Transcribe exactly the lines that fall between the one holding "The width and height of the screenshot is (462, 523)." and the one holding "720x1360 pixels.", inclusive, from the entries below.
--------------------
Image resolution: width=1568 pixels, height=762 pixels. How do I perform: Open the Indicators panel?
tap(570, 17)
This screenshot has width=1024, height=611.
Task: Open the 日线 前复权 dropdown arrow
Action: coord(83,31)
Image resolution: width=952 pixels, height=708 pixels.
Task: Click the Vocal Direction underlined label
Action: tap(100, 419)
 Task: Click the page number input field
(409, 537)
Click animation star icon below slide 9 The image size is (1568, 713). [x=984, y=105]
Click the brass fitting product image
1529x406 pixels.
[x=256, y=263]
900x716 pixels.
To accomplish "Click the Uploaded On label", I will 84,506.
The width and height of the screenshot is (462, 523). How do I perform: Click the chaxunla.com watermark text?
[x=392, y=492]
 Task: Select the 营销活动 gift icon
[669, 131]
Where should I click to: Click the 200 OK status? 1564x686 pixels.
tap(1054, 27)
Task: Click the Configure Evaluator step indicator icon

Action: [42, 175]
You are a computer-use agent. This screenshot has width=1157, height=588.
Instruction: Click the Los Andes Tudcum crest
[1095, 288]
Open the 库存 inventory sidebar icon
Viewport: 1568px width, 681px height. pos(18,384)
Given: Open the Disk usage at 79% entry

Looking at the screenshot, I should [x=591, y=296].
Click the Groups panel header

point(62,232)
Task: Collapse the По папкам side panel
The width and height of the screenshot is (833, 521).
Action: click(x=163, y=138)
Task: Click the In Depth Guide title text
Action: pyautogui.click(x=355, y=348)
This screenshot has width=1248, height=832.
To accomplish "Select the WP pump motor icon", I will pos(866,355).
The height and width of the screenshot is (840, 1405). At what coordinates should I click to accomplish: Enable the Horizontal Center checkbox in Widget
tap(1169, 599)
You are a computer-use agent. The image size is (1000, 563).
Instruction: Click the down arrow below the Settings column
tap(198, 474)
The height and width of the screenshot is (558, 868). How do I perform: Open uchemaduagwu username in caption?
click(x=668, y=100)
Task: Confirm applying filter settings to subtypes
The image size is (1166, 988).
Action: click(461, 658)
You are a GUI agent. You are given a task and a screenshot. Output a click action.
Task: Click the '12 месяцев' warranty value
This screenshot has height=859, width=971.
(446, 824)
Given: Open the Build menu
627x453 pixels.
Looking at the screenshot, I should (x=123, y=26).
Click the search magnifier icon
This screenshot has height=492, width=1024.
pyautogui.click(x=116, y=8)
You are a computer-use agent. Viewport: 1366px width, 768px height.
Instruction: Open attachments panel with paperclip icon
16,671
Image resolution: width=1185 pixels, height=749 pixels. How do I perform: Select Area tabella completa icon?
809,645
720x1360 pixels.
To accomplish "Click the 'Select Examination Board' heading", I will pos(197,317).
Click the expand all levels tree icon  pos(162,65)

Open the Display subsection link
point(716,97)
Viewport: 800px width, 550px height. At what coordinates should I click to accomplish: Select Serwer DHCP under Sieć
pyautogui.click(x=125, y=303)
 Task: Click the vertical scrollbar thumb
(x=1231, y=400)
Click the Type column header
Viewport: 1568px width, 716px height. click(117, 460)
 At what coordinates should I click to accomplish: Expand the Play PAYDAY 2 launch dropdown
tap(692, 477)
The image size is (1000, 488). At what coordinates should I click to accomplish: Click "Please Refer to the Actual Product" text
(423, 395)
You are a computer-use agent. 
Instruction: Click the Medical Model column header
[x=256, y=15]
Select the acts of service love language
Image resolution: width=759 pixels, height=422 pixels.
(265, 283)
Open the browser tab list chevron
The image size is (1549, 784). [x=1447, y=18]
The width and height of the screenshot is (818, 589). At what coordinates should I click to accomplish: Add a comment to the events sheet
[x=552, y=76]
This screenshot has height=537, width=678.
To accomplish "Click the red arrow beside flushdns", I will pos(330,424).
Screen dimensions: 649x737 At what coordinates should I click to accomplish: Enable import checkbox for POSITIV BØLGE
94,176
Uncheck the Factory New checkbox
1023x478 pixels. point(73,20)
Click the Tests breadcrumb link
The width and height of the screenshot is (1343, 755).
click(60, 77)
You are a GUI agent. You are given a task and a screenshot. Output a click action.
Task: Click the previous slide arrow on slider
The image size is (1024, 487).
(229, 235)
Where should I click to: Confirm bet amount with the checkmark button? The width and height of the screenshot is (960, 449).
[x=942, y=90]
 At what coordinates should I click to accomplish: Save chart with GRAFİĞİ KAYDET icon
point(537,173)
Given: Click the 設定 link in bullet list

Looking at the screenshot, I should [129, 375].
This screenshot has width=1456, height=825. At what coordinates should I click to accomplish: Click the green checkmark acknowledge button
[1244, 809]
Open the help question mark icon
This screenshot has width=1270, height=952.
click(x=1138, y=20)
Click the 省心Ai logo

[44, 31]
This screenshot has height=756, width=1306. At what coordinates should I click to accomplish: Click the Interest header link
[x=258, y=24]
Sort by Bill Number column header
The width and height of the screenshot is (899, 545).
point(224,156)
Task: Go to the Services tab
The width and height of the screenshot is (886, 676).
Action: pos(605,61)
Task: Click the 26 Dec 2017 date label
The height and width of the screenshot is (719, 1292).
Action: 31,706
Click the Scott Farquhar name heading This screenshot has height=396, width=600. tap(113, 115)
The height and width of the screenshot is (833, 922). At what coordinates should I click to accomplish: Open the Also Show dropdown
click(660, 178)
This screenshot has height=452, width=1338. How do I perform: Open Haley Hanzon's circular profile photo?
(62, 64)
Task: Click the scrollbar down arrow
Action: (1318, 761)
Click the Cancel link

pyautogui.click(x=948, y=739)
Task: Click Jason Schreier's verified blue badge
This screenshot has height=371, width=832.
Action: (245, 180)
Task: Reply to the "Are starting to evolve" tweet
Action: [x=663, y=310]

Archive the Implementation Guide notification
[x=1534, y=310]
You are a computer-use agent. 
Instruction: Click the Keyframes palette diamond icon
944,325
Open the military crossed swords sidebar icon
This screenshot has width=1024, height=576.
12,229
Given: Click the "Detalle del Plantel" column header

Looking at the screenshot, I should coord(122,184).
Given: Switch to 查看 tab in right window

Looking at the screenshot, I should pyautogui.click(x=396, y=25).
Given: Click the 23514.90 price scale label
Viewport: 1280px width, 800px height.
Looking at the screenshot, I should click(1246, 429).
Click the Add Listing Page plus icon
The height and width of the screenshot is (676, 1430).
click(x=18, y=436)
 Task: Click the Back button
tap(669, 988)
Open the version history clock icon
--------------------
→ **ANSWER TO THE EXERCISE**:
The width and height of the screenshot is (462, 523). How do I perform: Click the chaxunla.com watermark text?
[x=392, y=492]
 Task: Select the 营销活动 gift icon
[669, 131]
Where should I click to: Click the 200 OK status? 1564x686 pixels.
tap(1054, 27)
Task: Click the Configure Evaluator step indicator icon

Action: [42, 175]
You are a computer-use agent. This screenshot has width=1157, height=588.
Instruction: Click the Los Andes Tudcum crest
[1095, 288]
Open the 库存 inventory sidebar icon
Viewport: 1568px width, 681px height. pos(18,384)
Given: Open the Disk usage at 79% entry

Looking at the screenshot, I should [x=591, y=296].
Click the Groups panel header

point(62,232)
Task: Collapse the По папкам side panel
The width and height of the screenshot is (833, 521).
Action: click(x=163, y=138)
Task: Click the In Depth Guide title text
Action: pyautogui.click(x=355, y=348)
This screenshot has width=1248, height=832.
To accomplish "Select the WP pump motor icon", I will pos(866,355).
The height and width of the screenshot is (840, 1405). At what coordinates should I click to accomplish: Enable the Horizontal Center checkbox in Widget
tap(1169, 599)
You are a computer-use agent. The image size is (1000, 563).
Instruction: Click the down arrow below the Settings column
tap(198, 474)
The height and width of the screenshot is (558, 868). How do I perform: Open uchemaduagwu username in caption?
click(x=668, y=100)
Task: Confirm applying filter settings to subtypes
The image size is (1166, 988).
Action: click(461, 658)
You are a GUI agent. You are given a task and a screenshot. Output a click action.
Task: Click the '12 месяцев' warranty value
This screenshot has height=859, width=971.
(446, 824)
Given: Open the Build menu
627x453 pixels.
Looking at the screenshot, I should (x=123, y=26).
Click the search magnifier icon
This screenshot has height=492, width=1024.
pyautogui.click(x=116, y=8)
You are a computer-use agent. Viewport: 1366px width, 768px height.
Instruction: Open attachments panel with paperclip icon
16,671
Image resolution: width=1185 pixels, height=749 pixels. How do I perform: Select Area tabella completa icon?
809,645
720x1360 pixels.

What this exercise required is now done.